VITERBO (S. R.) - Detto e fatto. Che avrebbe portato la squadra a cena, Piero Camilli lo aveva annunciato in sala stampa nel dopo partita di ieri ed a tramonto ormai consumato il gruppo gialloblu era puntualmente a tavola.

La Corte delle Terme aveva riservato alla Viterbese il salone delle feste dove sono stati accolti i giocatori, i tecnici, i dirigenti dal primo all’ultimo, tutti i dipendenti e naturalmente i Camilli ''padroni di casa'', il patron Piero, il presidente Vincenzo ed il vice Luciano. Tutti attorno ad una tavolata imbandita, non per una festa (o non solo per festeggiare la vittoria sul Rieti con la quale è stata ipotecata la promozione), ma per un incontro conviviale importantissimo, opportuno se non necessario in questo frangente della stagione. Il Comandante, tra una portata ed un’altra, ha ribadito ai suoi ospiti quanto aveva già detto nella conferenza stampa di poche ore prima: ha raccomandato di non mollare la presa, di non abbassare la guardia ''Perché abbiamo fatto molto ma ancora non abbiamo vinto il campionato''. E, tanto per essere chiaro e per far crescere le motivazioni, ha subito alzato l’asticella raccomandando alla squadra di chiudere il discorso il prima possibile e di cercare di vincerle tutte e sei le gare che restano da disputare. Per poi cercare di vincere anche la poule scudetto.

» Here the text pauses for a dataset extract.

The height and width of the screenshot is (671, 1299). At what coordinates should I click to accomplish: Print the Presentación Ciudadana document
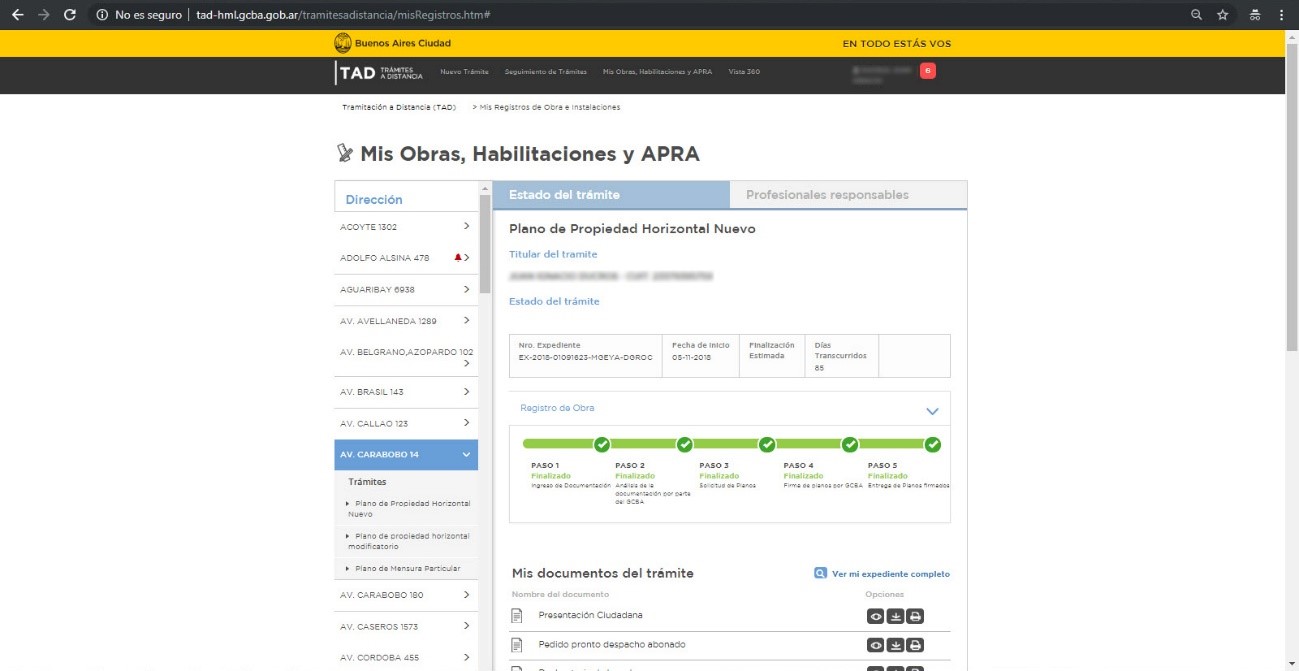tap(915, 616)
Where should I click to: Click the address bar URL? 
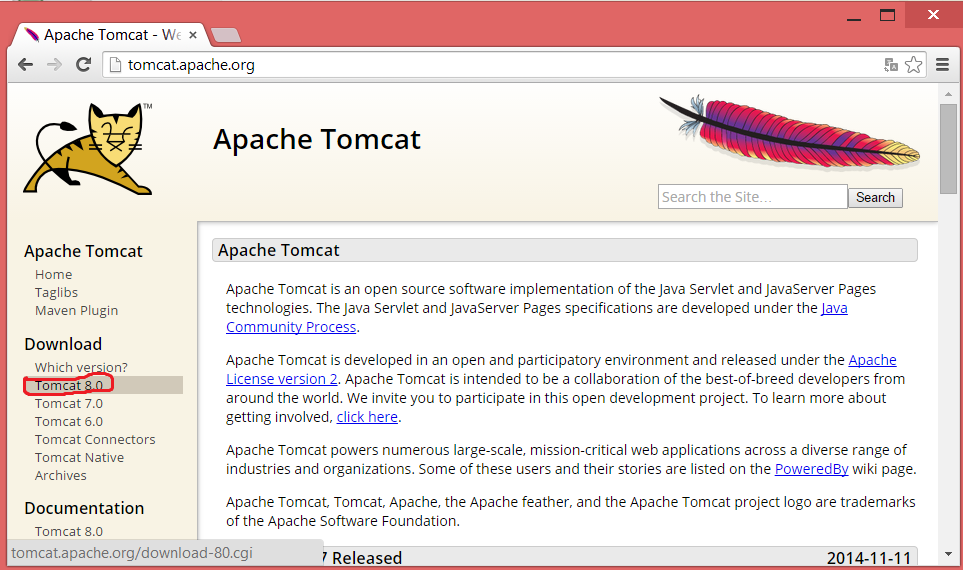click(x=191, y=65)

Una bella serata, in uno splendido ambiente ed un comprensibile clima, un incontro che si è concluso molto prima della mezzanotte, anche per consentire ai giocatori di presentarsi puntualmente ed in buone condizioni, oggi, alla ripresa degli allenamenti. Ed al momento dei saluti finali la sorpresa, graditissima, di Piero Camilli quando ha chiamato il capitano Stefano Scardala per consegnarli un suo regalo personale che, come accaduto dopo il successo sul Grosseto, anche questa volta ha voluto fare alla squadra.